◆ WHAT YOU HAVE TO DO ◆
Which lines run from the one containing "Viewport: 373px width, 262px" to the end of the entries? Quote them exactly, and nothing else.

◆ ENTRIES SHOWN ◆
———

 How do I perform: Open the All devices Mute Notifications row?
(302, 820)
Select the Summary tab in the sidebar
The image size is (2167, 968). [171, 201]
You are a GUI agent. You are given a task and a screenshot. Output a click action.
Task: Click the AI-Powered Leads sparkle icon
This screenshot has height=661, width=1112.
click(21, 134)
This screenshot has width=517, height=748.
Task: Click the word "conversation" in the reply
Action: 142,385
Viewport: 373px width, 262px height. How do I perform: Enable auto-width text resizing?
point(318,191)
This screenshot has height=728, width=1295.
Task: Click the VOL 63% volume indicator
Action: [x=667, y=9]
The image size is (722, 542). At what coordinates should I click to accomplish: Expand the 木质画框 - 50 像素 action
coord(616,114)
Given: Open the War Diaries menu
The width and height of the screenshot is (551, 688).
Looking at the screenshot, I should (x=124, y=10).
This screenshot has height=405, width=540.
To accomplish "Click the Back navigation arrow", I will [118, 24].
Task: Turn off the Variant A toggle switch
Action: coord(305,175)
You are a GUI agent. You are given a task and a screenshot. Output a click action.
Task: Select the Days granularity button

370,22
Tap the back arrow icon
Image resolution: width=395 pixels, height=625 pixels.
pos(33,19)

———

◆ WRITTEN REPLY ◆
Viewport: 373px width, 262px height. How do I perform: Enable auto-width text resizing?
point(318,191)
This screenshot has height=728, width=1295.
Task: Click the VOL 63% volume indicator
Action: [x=667, y=9]
The image size is (722, 542). At what coordinates should I click to accomplish: Expand the 木质画框 - 50 像素 action
coord(616,114)
Given: Open the War Diaries menu
The width and height of the screenshot is (551, 688).
Looking at the screenshot, I should (x=124, y=10).
This screenshot has height=405, width=540.
To accomplish "Click the Back navigation arrow", I will [118, 24].
Task: Turn off the Variant A toggle switch
Action: coord(305,175)
You are a GUI agent. You are given a task and a screenshot. Output a click action.
Task: Select the Days granularity button

370,22
Tap the back arrow icon
Image resolution: width=395 pixels, height=625 pixels.
pos(33,19)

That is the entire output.